§ TEXT SEGMENT:
§ §

So if you want large muscles,
don't take Metformin and you'll be fine
during your exercise.
But for me, I'm not trying to get giant.
I want strong muscles
and I want to live longer
and healthier.
So I just try to time it
so that I get the most reps
out of my exercise regime,
but sometimes in scientific literature,
it's worth bringing this up.
If there's a 5% difference in a graph,
then either the press release
or some reporter will say,
oh my goodness, big difference,
5% contact Metformin during exercise.
That's the headline.
And then you go in and
it's barely significant.
And the graph is distorted
because they've changed
the axes to make it look bigger.
And now it's become a myth
that Metformin greatly inhibits
our ability to exercise,
which is not true, but in
an abundance of caution,
I skipped my Metformin on
days I'm going exercise.
And not only that,
I'm one of the 20% of people
that has a stomach sensitivity to it.
So if I'm not feeling great that day,
I don't take it either.
- You mentioned Metformin is available
only by prescription from a
doctor, at least in the US.
Berberine is a substance
that comes from Tree Barco.
I also learned about
many years ago from Ori.
He said, if ever, I'm going to overeat
like a Thanksgiving meal or something,
I take berberine, those were his words.
And I tried it and what's
remarkable about berberine
is that you can eat
enormous quantities of food
and not feel as if you've eaten
enormous quantities of food.
I'm not necessarily
recommending people do this.
But what I noticed was
if I took berberine,
which my understanding is
it works very similarly
to Metformin where some
of the AMPK pathway
and the mTOR pathway, et cetera,
that if I didn't ingest food
in particular carbohydrates,
I would feel a little dizzy
and kind of get a headache,
like almost hypoglycemic.
What are your thoughts on berberine
as an alternative to Metformin?
And are there any cautionary notes?

§ §

§ INFORMATION SHOWN:
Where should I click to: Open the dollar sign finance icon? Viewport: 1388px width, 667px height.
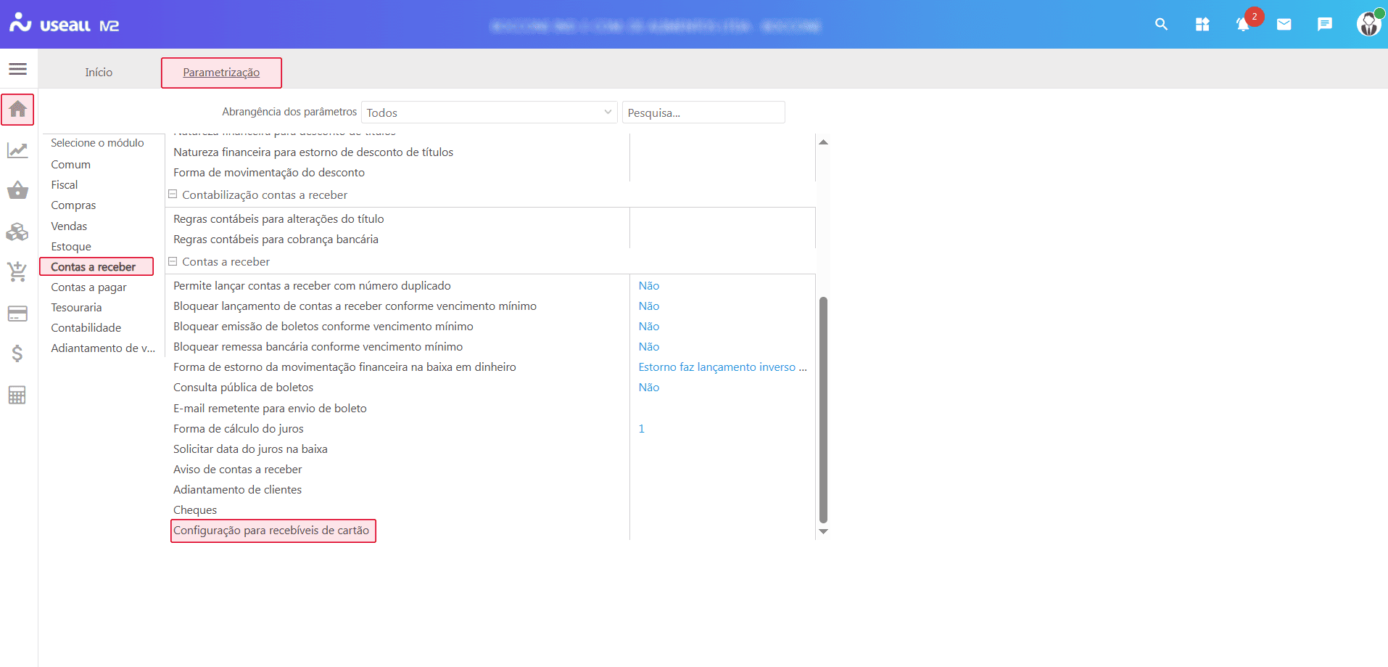(17, 353)
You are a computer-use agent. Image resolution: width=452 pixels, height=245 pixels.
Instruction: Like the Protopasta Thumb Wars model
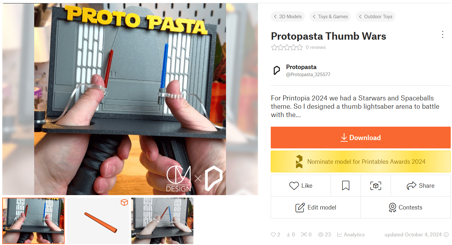(300, 186)
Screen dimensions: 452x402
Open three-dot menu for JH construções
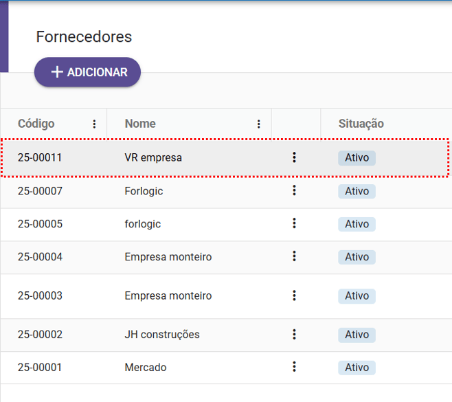pyautogui.click(x=294, y=335)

§ §

§ ACTIVITY 1:
In the conversation about Metformin, why does the speaker skip Metformin on exercise days? Answer in one to three sentences.
§ ACTIVITY 2:
According to the conversation about Metformin, how is Metformin obtained in the US?
§ ACTIVITY 3:
Write the next part of the conversation about Metformin, picking up after the question about berberine.
The records play no part in this work.

§ TASK ANSWER 1:
The speaker skips it out of an abundance of caution, even though the idea that Metformin greatly inhibits exercise is called a myth. The speaker is also one of the 20% of people with a stomach sensitivity to it, so they don't take it on days they aren't feeling great.

§ TASK ANSWER 2:
Only by prescription from a doctor.

§ TASK ANSWER 3:
Obviously people should
talk to their doctor
before adding or subtracting
anything from their life,
including breath order,
anything that comes up,
but with all of that set aside,
what are your thoughts about berberine
and timing of low blood sugar
and these sorts of things?
- Right, well, before I
had access to Metformin,
I was taking berberine.
It's often known as the
poor man's Metformin.
- He just called me poor.
- Women can take it too.
So the thing with berberine
and we started it in my lab,
it is effective at boosting
energetics in the body,
just like AMPK and Metformin does.
And we've actually given
it to rats and mice
and seen that they are very healthy,
especially on a high-fat diet.
So I think it's likely to be good.
There are some human studies that exist,
clinical trials showing
that it increases insulin sensitivity.
You have to take high doses.
- Which is a good thing, right?
I think when people hear
insulin sensitivity,
sometimes people think,
oh, well that's bad, right?
No, but you want your cells
to be insulin sensitive.
You don't want a lot of
blood sugar floating around
that can't be sequestered into cells.
- Exactly, so this is
anti type two diabetes.
And so that this berberine
does have wonderful effects
on the metabolism of animals
and in some clinical trials
on dozens of people that's being tested.
Now, there's one cautionary
tale, which just came up,
Caenorhabditis lab
published that berberine
reduced the lifespan of worms,
but I'm not sure worms
trump human clinical trials
at this point.
- Not in my opinion,
no disrespect to my C. elegans colleagues
or rather my colleagues that work on C.
- Yeah, well, what I like to do
is to give all the information,
people can decide what they want,
but I would say based on the worm data,
I wouldn't panic just yet.
And I think berberine has been shown
to be really safe in humans.
- You mentioned resveratrol,
think now would be a great time
to talk a little bit about,
protocols for resveratrol,
great seed extract, et cetera.
Let's start with the obvious
one that I know you get a lot,
but for the record, can't
I just drink red wine
and get enough resveratrol, David.
- You can try, you need to
drink about 200 glasses a day.
- I'm sure it's been tried.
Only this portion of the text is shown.